→ Document text:
━━━

2009年5月27日

Lazy Snapping

"Lazy Snapping," Li, et. al., ACM SIGGRAPH, 2004

The paper presents a coarse-to-fine UI design for image cutout which is the technique of removing an object in an image from the background. There are two steps : (1) object marking (2) boundary editing.
In the first step, user can specify the foreground and background region respectively. Then, the uncertain region can be labeled by calculating the likelihood energy function. In order to get likelihood energy of each region, first cluster the colors in seeds F and B by the K-means method. And compute the minimum distance for each node. Moreover, add a penalty term to specify the gradient effect. Finally, minimize the energy and get the result. To improve the efficiency, apply watershed algorithm on the graph cut formulation to dealt with the segmented regions, and possibly get the reasonable result in a significantly improved speed.
The fine boundary can be adjusted in the second step. But the prior energy is fixed by adding the polygon locations as soft constraints.
In conclusion, they succeed in develop an interactive system to cut out the foreground object from the background in an image. However, they want to do better at the thin and branch structures.

2009年5月20日

Learning Low-Level Vision

"Learning Low-Level Vision," Freeman, IJCV, 2000.

The paper describes a learning-based method for low-level vision problems, such as motion analysis, inferring shape and reflectance from a photograph, or extrapolating image detail, that is, how to estimate scenes from images is the goal. Given training sets, they succeed in enumerating a coarse sampling of all input patch values by preprocessing or restricting to some classes. Breaking the scenes into a Markov network, the algorithm can find the optimal scene explanation if given any image data. It shows that applying machine learning methods has the benefits to problems of visual interpretations.

An introduction to graphical models

"An introduction to graphical models," Kevin Murphy, 2001.

━━━

→ Problem:
Answer these questions using the paper notes above.
(a) Which method clusters the colors in seeds F and B in the Lazy Snapping summary?
(b) What are the two steps of the Lazy Snapping interface?
(c) In the Learning Low-Level Vision summary, what kind of network are the scenes broken into?

━━━

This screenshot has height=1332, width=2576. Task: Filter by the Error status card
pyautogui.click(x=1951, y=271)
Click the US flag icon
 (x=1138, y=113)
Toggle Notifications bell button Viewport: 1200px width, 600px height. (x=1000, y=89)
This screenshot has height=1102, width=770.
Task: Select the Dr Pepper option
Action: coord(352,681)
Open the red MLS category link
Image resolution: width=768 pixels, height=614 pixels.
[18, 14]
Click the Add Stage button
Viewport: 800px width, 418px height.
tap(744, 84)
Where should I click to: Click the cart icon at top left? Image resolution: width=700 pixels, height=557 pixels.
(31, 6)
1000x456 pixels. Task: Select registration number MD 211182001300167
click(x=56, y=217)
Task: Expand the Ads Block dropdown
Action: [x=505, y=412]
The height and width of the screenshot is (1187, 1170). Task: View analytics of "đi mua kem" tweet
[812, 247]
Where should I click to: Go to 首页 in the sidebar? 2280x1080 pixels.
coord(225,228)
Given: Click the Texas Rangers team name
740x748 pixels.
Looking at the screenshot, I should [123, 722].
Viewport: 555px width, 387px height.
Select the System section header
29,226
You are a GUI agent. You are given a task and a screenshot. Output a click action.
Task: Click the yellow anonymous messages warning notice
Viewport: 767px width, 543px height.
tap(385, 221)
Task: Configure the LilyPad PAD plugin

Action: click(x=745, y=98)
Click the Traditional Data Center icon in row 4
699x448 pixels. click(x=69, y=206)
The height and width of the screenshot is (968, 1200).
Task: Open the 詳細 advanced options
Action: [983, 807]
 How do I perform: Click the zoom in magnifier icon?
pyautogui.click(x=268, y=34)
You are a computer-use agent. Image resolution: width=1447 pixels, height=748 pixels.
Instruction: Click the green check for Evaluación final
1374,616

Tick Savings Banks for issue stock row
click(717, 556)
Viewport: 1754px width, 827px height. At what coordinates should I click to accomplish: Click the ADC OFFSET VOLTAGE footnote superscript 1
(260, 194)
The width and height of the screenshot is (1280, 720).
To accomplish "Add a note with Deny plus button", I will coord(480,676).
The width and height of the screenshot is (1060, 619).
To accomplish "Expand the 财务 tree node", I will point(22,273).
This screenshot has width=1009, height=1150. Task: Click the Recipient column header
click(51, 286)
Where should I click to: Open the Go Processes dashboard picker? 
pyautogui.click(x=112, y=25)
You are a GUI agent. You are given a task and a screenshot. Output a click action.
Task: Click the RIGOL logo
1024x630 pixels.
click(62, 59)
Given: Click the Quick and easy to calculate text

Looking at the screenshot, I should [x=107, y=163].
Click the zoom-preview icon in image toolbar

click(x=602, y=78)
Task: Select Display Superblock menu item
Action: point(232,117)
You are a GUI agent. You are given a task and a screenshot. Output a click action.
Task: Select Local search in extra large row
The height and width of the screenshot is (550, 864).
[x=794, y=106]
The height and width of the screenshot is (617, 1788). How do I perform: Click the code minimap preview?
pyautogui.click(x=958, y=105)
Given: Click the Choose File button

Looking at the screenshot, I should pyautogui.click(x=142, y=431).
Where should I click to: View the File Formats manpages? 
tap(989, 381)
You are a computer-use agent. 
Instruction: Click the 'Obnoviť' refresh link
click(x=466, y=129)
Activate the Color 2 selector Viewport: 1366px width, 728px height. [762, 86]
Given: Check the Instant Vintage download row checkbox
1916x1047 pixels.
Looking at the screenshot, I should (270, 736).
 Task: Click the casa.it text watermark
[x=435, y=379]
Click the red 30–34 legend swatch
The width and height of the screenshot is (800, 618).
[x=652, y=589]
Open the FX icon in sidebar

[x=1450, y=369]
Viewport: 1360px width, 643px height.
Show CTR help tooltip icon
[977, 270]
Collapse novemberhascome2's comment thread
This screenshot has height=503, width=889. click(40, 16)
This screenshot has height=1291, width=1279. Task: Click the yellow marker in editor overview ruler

━━━

→ Written reply:
(a) The K-means method.
(b) Object marking and boundary editing.
(c) A Markov network.